Kurz & knapp #7: Goatsnake, Tocotronic, The Witcher 3, Attack On Titan…
So viele spannende Neuerscheinungen und so wenig Zeit, all diese Platten, Filme, Spiele und Comics ausführlich zu behandeln. Im Format “Kurz & knapp” bringe ich es daher in Kurzreviews auf den Punkt. Diesmal mit dabei: Goatsnake, Lance Butters, Funeral For A Friend, Tocotronic, Torres, Tinashe, Hot Girls Wanted, The Witcher 3, Driveclub, Attack On Titan, Firefly, Star Trek & Batman.
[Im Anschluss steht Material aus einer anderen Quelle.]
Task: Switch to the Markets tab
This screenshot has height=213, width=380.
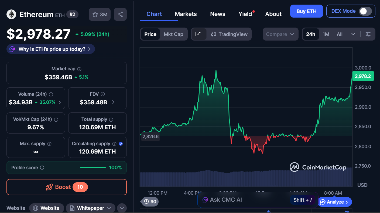Action: point(186,14)
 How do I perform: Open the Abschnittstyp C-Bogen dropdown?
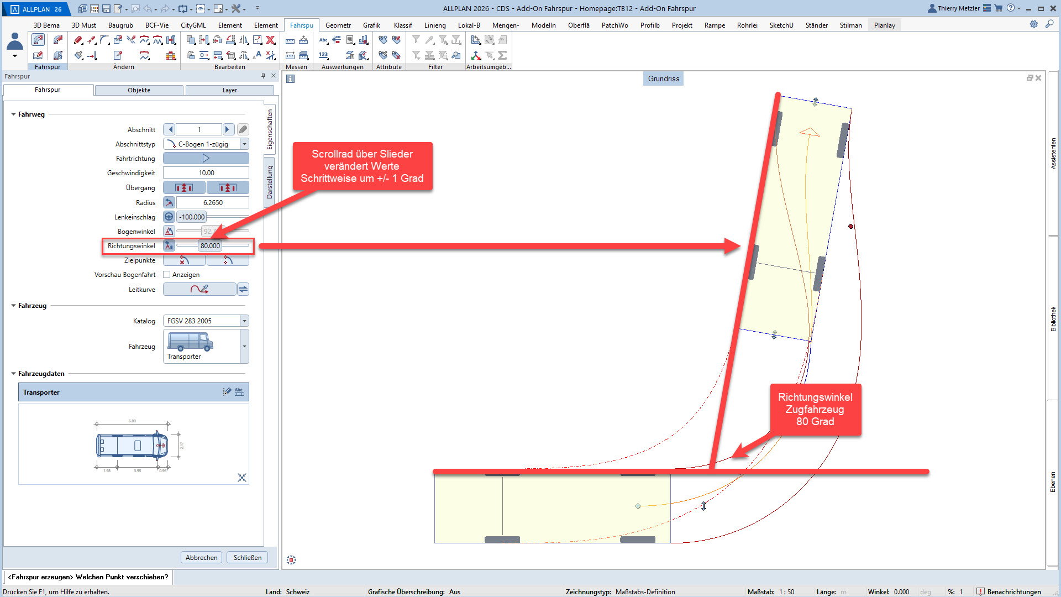pos(244,144)
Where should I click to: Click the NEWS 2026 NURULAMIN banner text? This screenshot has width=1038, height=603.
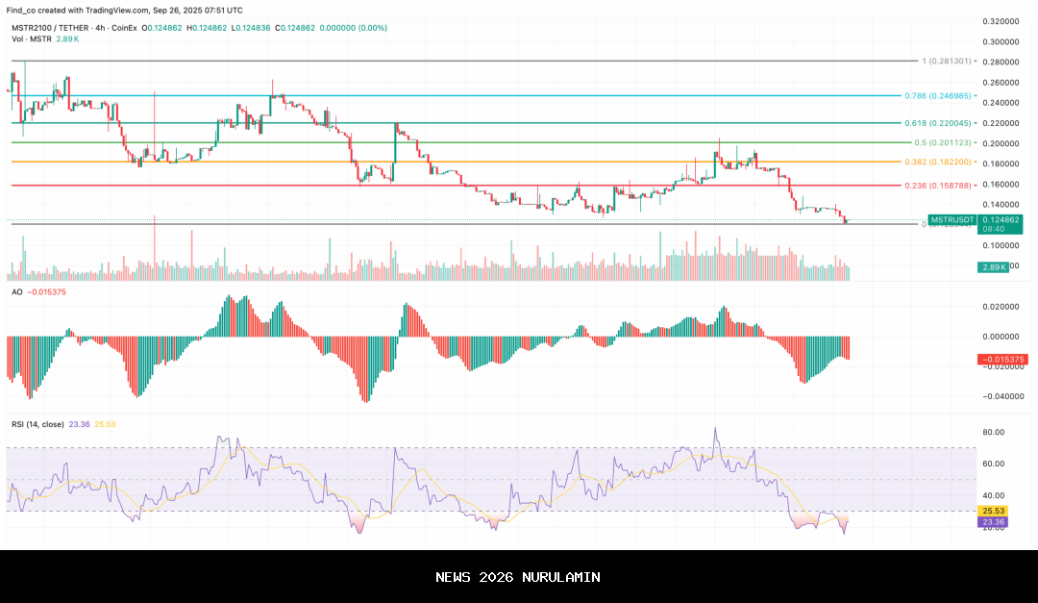pos(518,577)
Nach zehn Jahren Pause meldet sich die Doom-Metal-Band Goatsnake mit ihrem dritten Album „Black Age Blues“ zurück. Auf den Hörer warten neun schwere, aber ebenso zugängliche Stücke, die mit ihrer Kraft Betonmauern einreißen könnten. Konzentriertes Lauschen lohnt sich, denn Highlights gibt es in den dichten Soundwelten der Kalifornier genug: Sei es die Country-eske Mundharmonika in “Elevated Man”, die beinahe schon orchestralen Elemente in „Jimi’s Gone“ oder die weibliche Gesangsunterstützung in “Grandpa Jones” – dieses Album geht ganz schnell ins Ohr, aber allzu zügig nicht mehr heraus. Genug von bärtigem Metal, denn meinen HipHop mag ich cool, respektlos und inhaltlich eher Lifestyle als tiefgründig. Eben gutgemachte Musik, die mir nicht das Leben erklären, sondern den Rücken mit Selbstbewusstseinshymnen stärken möchte. „Blaow“ von Lance Butters macht genau das und holt mich mit seinen 13 kräftig pumpenden Stücken direkt am Basketballplatz ab. Ob „Deal With It“, „Raw“ oder „Free Lance Butters“, die Platte hält durchgängig bei Eisteelaune und drückt den Bass genau an die richtige Stelle in der Magengegend. Passend zum 10-jährigen Jubiläum veröffentlichten Funeral For A Friend eine Live-CD/DVD zu ihrem zweiten Album „Hours“. Von „Streetcar“ über „History“ bis hin zu selten gespielten Stücken wie „Sonny“ sind alle Songs der Platte plus fünf Bonuslieder dabei. Für Fans die reinste Nostalgieabfahrt, alle anderen greifen lieber zur Studioaufnahme.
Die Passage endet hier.